Voltando ao Sangue e aos Números:

A verdade que ofusca nossa visão, seria ela a soma inalcansável, no plano sensível, dos terrores singulares ocorridos recentemente em Gaza? Caso seja, eis então o labirinto pelo qual percorremos à procura de algo, alguma coisa viva que daria sentido ao vôo assustado do anjo da história. Devemos percorrê-lo de maneira racional. Em que medida este minotauro escondido se espelha em cada um de nós, e é universal? A procura de sentido é um movimento do singular ao universal que podemos alcançar com nosso conhecimento.

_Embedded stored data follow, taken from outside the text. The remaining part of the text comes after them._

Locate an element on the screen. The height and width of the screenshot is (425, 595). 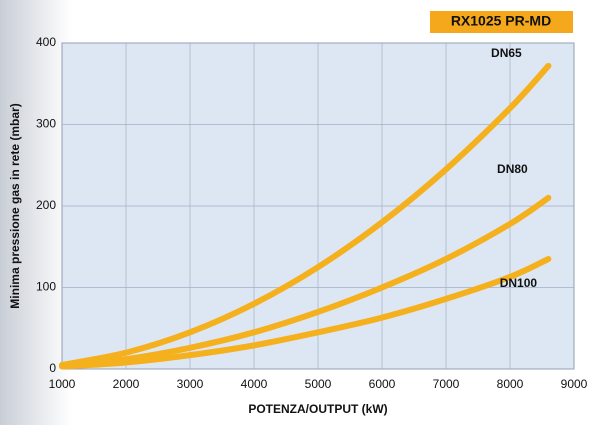
badge: RX1025 PR-MD is located at coordinates (501, 21).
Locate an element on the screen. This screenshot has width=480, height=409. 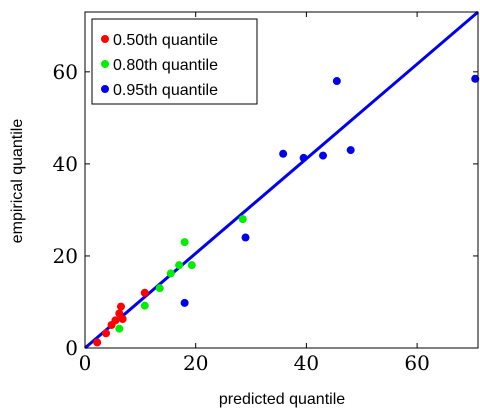
x-axis-title: predicted quantile is located at coordinates (282, 400).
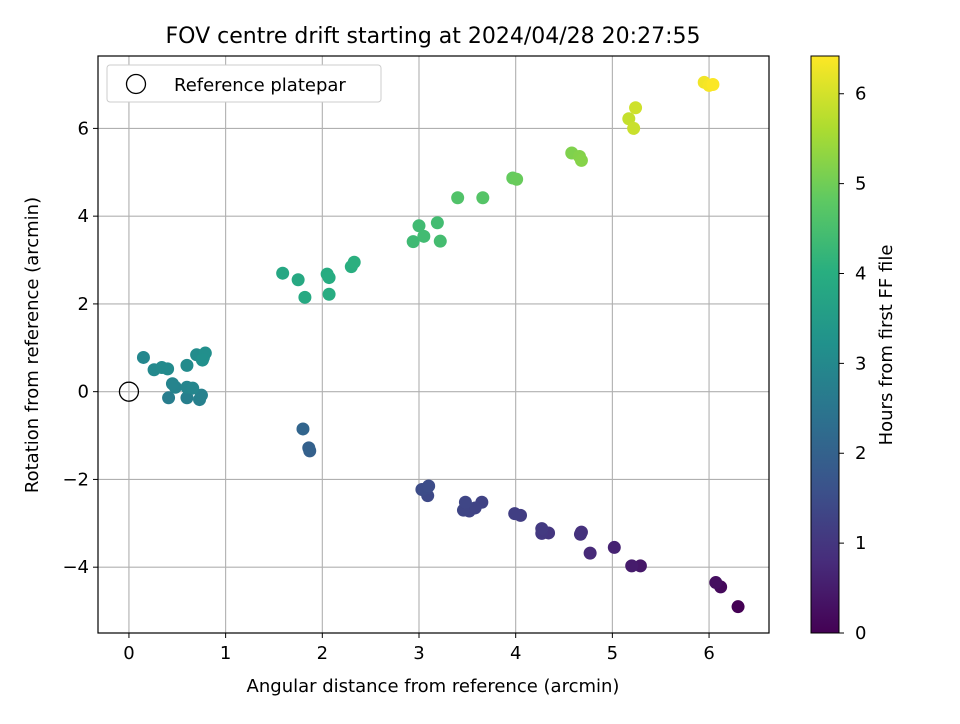 This screenshot has width=960, height=724. I want to click on x-tick-label: 6, so click(708, 654).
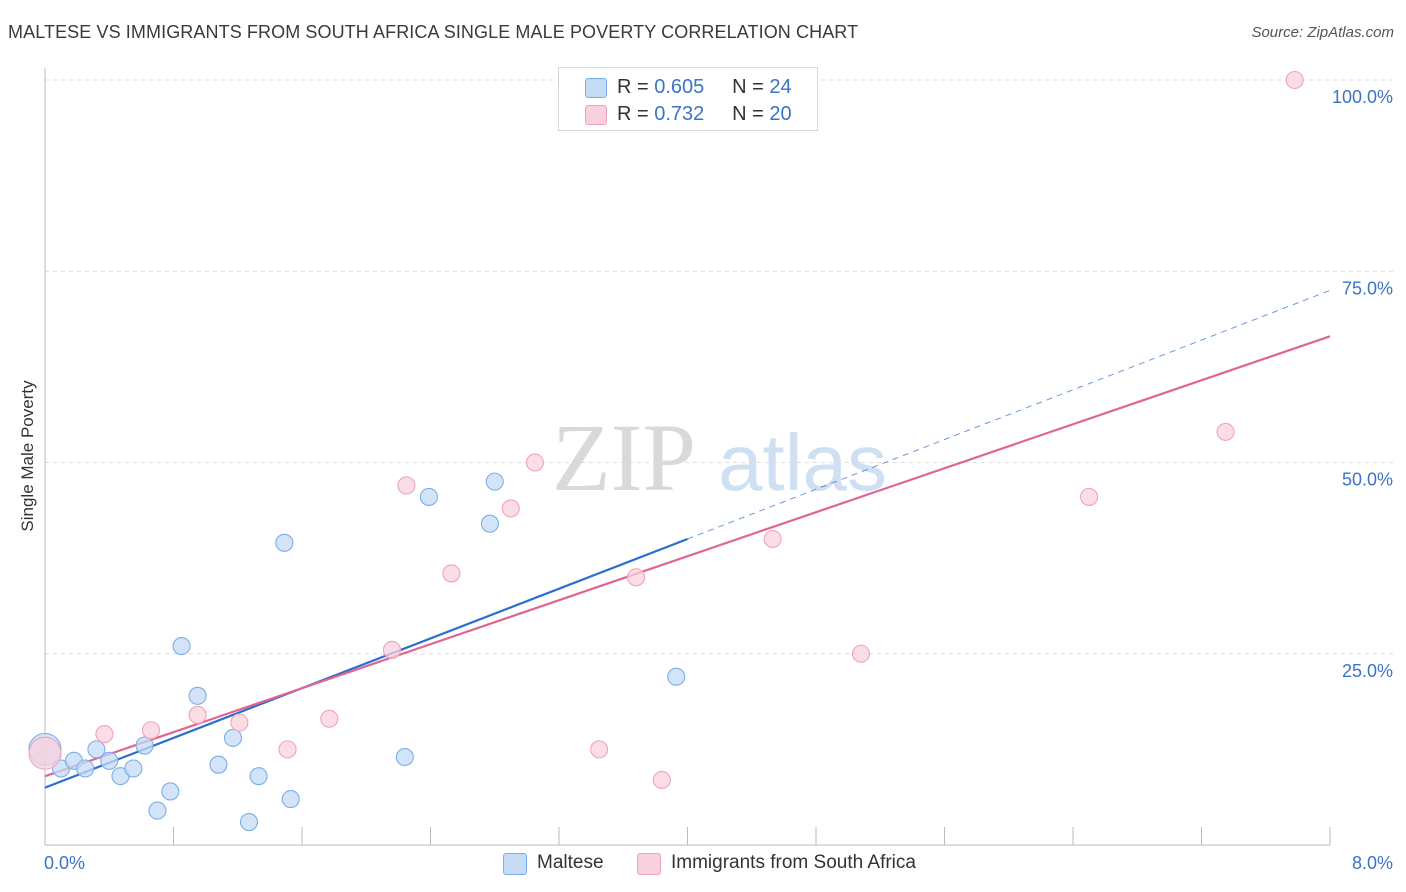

Por exemplo: e se invertessemos o discurso jornalístico comum de que esta guerra, ou qualquer outra, é desumana? Admitir e encarar o fato de que a tortura e a barbárie são humanas é o primeiro passo concreto para uma melhor compreensão da história. E para a sua mudança: o que Hitler tinha de humano? Tudo, até demais.

De um ponto de vista reformista, eu diría que, para a paz no Oriente Médio, um grande avanço sería a laicização do Estado de Israel - e como leitura sobre a construção sionista da história de Israel enquanto terra exclusivamente judaica, proponho os textos de um excelente historiador judeu chamado Shlomo Sand.

Mas como em 2009 acordei com ressaca desse Mundo Podre, bato os pés com a convicção de que enquanto o Estado de Israel existir nesses termos, não haverá paz. Naquele canto.


PS: voltei, menos poeta e mais político, mas voltei depois de um mês para este diário de só mais um maluco.